[Saved entries]
---

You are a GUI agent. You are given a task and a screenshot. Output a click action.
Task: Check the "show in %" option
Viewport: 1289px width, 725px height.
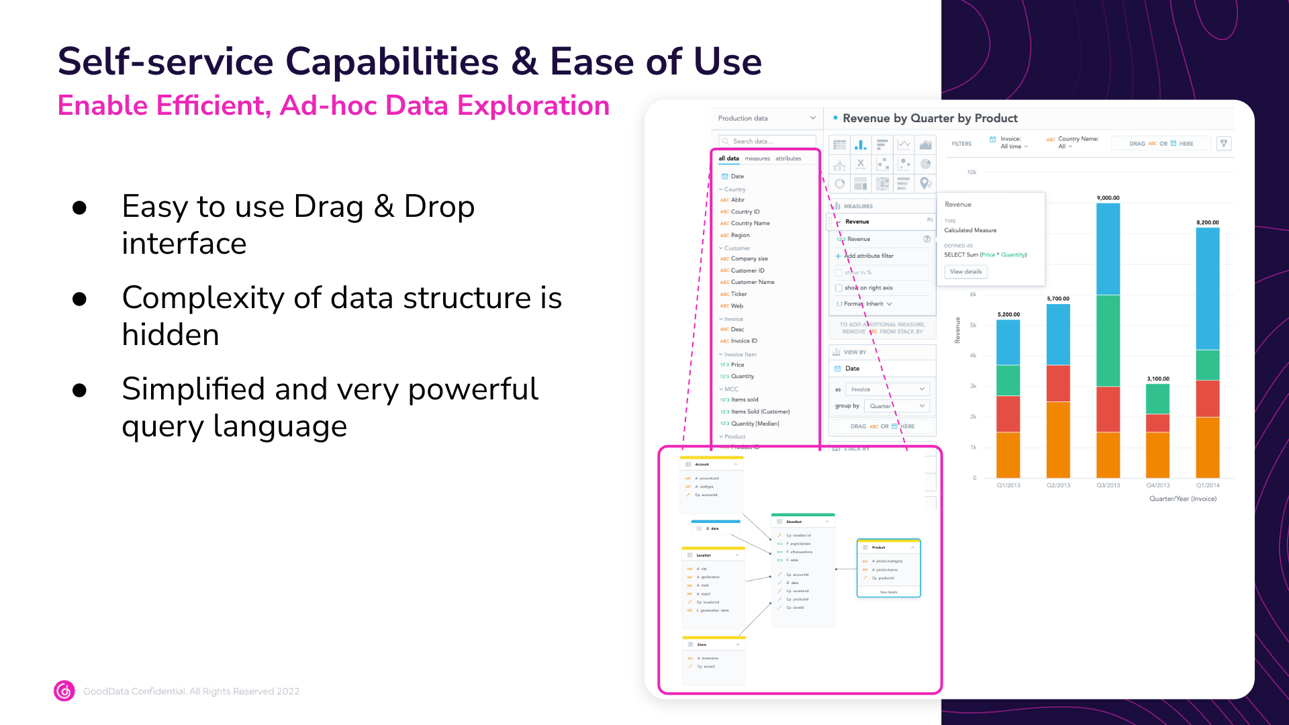pos(839,272)
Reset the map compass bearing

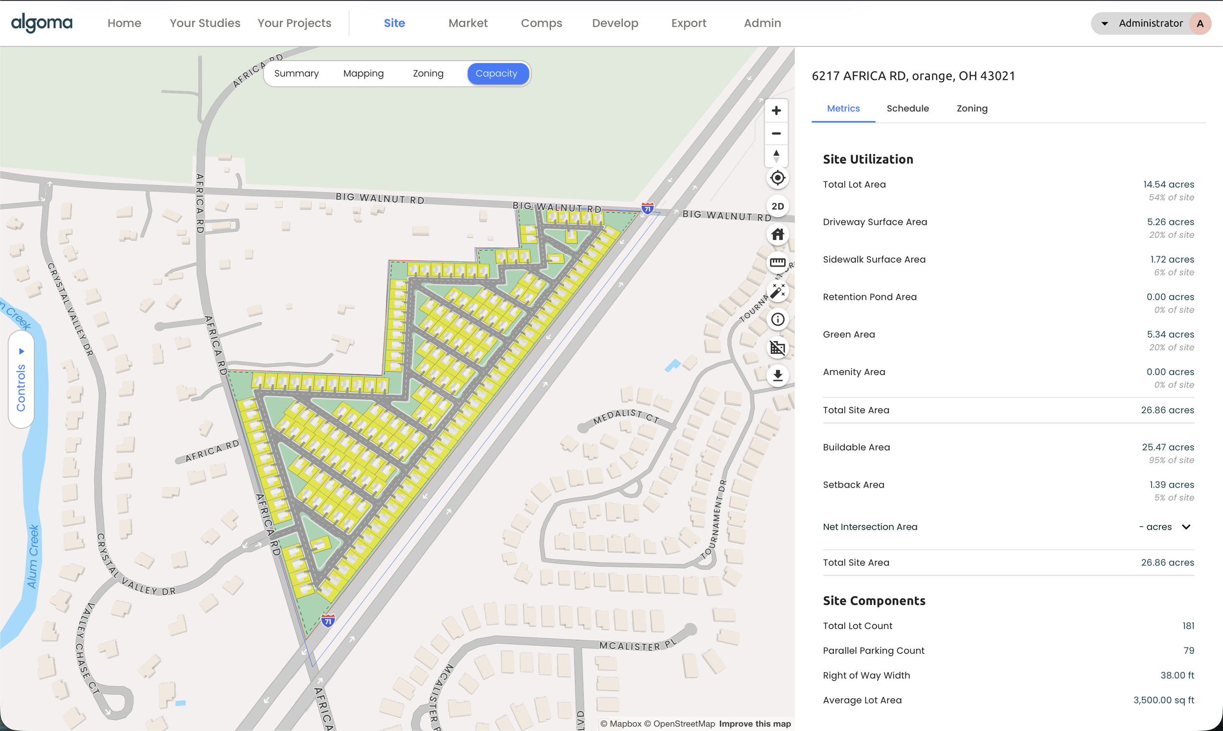[777, 155]
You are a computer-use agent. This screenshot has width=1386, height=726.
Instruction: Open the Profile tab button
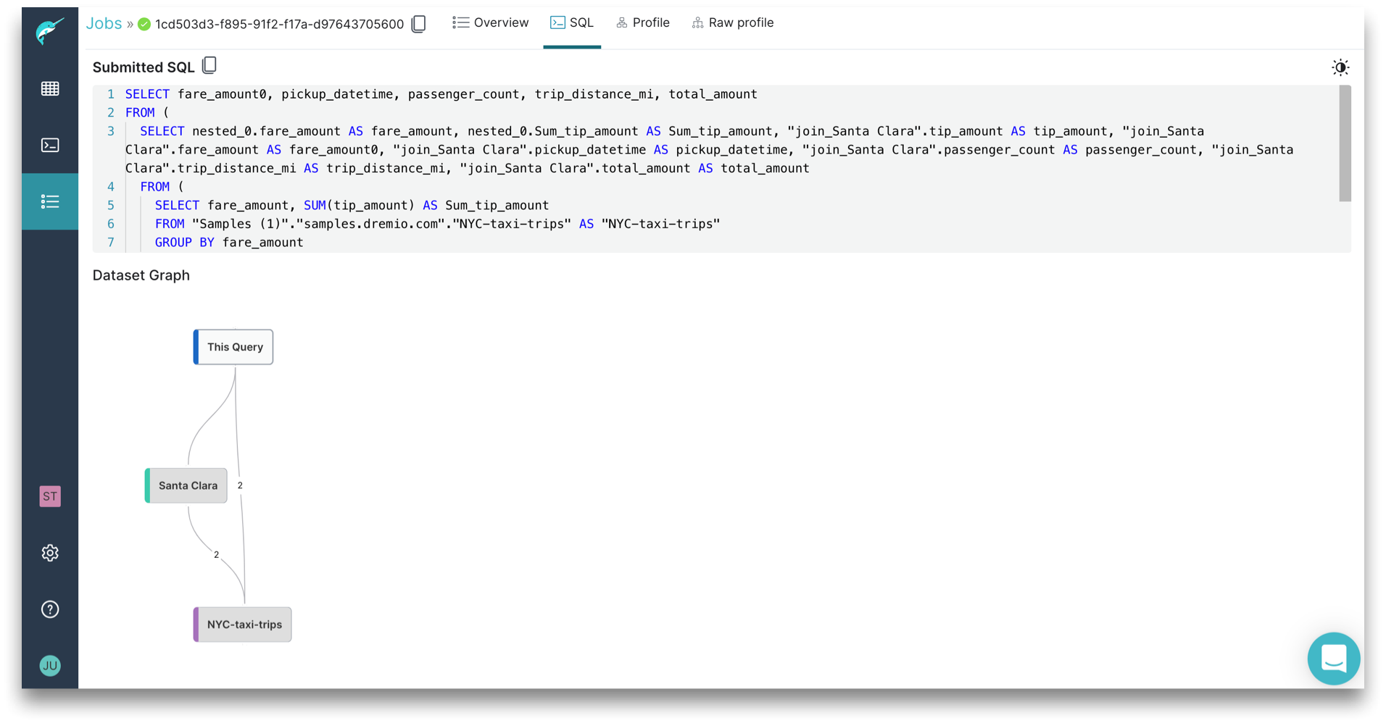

---

## Work required
The response must match the data line for line, from its first line through the line with "You are a computer-use", inclusive, and must leave out the pictures.

## Expected output
You are a GUI agent. You are given a task and a screenshot. Output a click action.
Task: Check the "show in %" option
Viewport: 1289px width, 725px height.
pos(839,272)
Reset the map compass bearing

[777, 155]
You are a computer-use agent. This screenshot has width=1386, height=726.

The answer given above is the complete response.